*Data for this exercise*
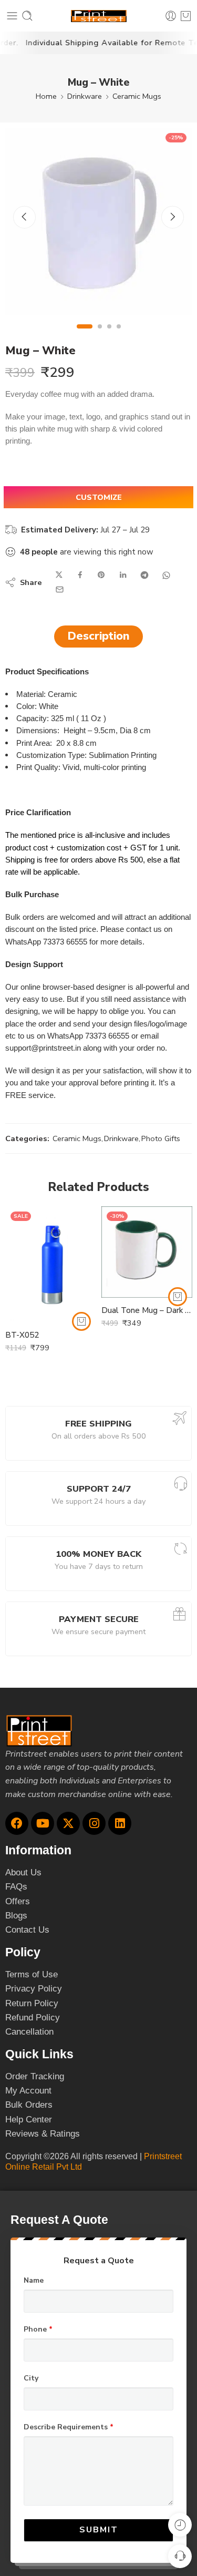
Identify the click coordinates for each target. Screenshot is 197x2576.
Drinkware (84, 96)
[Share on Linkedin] (123, 575)
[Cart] (186, 15)
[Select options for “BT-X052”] (81, 1321)
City (31, 2378)
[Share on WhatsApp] (166, 575)
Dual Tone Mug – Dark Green (146, 1310)
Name (34, 2280)
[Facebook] (16, 1823)
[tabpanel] (98, 224)
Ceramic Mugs (136, 96)
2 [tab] (100, 335)
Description (98, 636)
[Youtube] (42, 1823)
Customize (99, 497)
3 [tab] (109, 335)
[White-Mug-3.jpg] (98, 221)
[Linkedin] (119, 1823)
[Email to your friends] (59, 589)
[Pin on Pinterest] (101, 575)
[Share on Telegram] (144, 575)
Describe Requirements (68, 2427)
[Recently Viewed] (180, 2525)
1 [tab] (84, 335)
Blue (33, 1307)
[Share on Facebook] (80, 575)
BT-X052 (22, 1335)
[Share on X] (59, 575)
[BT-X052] (50, 1264)
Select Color (26, 1293)
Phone (38, 2329)
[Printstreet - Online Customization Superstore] (99, 16)
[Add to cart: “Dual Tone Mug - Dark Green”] (177, 1296)
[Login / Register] (170, 15)
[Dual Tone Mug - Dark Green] (146, 1251)
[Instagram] (94, 1823)
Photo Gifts (160, 1138)
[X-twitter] (68, 1823)
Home (46, 96)
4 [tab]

*Task requirements*
Check every line above for the word "Dark" and copy those that have it.

*Written response*
Dual Tone Mug – Dark Green (146, 1310)
[Add to cart: “Dual Tone Mug - Dark Green”] (177, 1296)
[Dual Tone Mug - Dark Green] (146, 1251)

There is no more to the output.